El funcionario europeo, que también hará una escala fugaz por Chile y Brasil, quiere llevarse una impresión clara de lo que están dispuestos a dar los tres países en la etapa decisiva de la Ronda Doha.

Durante una entrevista telefónica realizada ayer desde Bruselas, Mandelson aseguró que un acuerdo no está lejos al tiempo que intentó desligar a su bloque de la responsabilidad de un eventual fracaso.

Desde finales del 2005, muchos países de la OMC acusan a la UE de haber boicoteado la negociación tras presentar una propuesta de reducción de sus tarifas a productos agrícolas, considerada insuficiente. El bloque ofreció cortar en un 39% sus aranceles, en comparación con el 54% del G-20 y con la propuesta de Estados Unidos, que va del 55 al 90%. A pesar del rechazo general, Mandelson dijo repetidamente que no tiene mayor margen de maniobra para mejorar lo presentado dada la resistencia de algunos miembros, como Francia y España, a la liberalización.

“Sé que América latina quiere más acceso de sus productos agrícolas a Estados Unidos y la UE, así como menores subsidios a este sector. Comparto esa visión , aseguró ayer el funcionario, desde Bruselas. Sin embargo, dijo que la prioridad para su bloque es que se reduzcan las barreras para el comercio de bienes industriales y de servicios.
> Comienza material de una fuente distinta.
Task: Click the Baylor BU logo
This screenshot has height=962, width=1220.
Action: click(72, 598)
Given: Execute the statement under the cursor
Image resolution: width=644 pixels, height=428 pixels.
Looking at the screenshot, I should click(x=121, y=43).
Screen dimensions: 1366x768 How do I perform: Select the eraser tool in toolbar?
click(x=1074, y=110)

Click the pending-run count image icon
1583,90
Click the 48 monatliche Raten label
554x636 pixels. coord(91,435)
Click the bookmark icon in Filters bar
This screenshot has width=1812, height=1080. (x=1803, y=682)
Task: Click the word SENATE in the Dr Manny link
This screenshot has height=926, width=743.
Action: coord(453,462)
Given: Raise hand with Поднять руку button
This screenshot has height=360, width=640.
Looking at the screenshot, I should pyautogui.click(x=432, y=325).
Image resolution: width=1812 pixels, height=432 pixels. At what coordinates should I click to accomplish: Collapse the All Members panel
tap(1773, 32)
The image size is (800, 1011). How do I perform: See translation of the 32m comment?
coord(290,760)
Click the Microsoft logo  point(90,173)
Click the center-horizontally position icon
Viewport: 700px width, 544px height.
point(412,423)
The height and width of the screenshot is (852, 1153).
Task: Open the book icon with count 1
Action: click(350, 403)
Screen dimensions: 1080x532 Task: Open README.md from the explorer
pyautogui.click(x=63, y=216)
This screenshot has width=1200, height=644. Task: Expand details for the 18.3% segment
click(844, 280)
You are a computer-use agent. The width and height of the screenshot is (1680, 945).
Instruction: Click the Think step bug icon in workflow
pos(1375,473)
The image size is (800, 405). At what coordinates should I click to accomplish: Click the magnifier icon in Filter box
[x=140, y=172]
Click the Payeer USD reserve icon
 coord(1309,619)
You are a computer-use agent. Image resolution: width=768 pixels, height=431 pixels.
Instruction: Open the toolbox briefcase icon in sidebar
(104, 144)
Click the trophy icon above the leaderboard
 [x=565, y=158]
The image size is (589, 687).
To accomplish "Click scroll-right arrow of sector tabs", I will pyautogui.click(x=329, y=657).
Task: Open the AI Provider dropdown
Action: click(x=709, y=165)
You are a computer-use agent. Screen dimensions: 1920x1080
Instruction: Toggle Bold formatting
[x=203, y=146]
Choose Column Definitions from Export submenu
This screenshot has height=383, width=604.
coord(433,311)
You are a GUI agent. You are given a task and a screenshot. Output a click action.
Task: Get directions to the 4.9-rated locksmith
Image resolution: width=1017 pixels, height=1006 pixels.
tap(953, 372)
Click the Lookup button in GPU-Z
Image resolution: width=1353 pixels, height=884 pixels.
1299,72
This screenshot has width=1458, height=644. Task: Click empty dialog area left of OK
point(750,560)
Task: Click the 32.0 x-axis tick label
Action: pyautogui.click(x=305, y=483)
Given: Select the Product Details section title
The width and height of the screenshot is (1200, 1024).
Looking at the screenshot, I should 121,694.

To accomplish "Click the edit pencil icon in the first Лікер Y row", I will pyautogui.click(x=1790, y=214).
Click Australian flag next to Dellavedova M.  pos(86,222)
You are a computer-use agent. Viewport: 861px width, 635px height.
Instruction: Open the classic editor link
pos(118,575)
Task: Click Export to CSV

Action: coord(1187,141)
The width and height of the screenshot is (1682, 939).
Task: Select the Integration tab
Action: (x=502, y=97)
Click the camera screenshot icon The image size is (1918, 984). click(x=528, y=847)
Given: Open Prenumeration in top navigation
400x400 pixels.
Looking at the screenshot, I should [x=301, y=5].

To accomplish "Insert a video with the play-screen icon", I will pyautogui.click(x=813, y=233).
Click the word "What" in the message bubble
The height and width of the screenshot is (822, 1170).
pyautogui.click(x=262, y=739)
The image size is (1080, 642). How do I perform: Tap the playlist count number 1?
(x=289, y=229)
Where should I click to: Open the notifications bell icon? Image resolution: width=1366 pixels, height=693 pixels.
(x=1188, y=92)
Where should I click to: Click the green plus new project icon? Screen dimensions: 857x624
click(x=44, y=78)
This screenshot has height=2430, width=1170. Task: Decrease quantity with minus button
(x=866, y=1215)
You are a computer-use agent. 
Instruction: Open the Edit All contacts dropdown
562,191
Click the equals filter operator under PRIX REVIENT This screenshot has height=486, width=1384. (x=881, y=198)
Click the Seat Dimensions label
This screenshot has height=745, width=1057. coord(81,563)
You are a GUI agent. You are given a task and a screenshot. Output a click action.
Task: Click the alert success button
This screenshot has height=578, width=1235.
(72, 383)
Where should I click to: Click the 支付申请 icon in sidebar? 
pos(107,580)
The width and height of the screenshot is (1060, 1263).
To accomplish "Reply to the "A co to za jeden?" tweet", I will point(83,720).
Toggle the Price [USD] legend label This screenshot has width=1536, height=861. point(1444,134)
En este sentido, Mandelson aseguró que durante su breve estadía en el país pedirá que la Argentina mejore su ofrecimiento en estas áreas. “Si fracasamos (en la Ronda Doha) habremos perdido una gran oportunidad para impulsar el comercio global , advirtió.

Interés por el Mercosur

Por otra parte, el funcionario europeo se mostró optimista de que la próxima cumbre de presidentes de América latina y la UE que se realizará en mayo en Viena pueda impulsar la negociación con el Mercosur. “El premio (de un acuerdo bilateral) vale el esfuerzo. Si se concluye exitosamente, como espero que suceda, estaremos creando la mayor zona de libre comercio regional y una fuerte alianza política y económica agrego. De cualquier manera, ratificó que todo avance está sujeto a lo que ocurra en la Ronda Doha, por lo que es probable que hasta mediados del próximo año no haya novedades.

Los dos bloques, que llevan adelante conversaciones desde 1999, mantienen un flujo de comercio que llega a los u$s 50.000 millones anuales.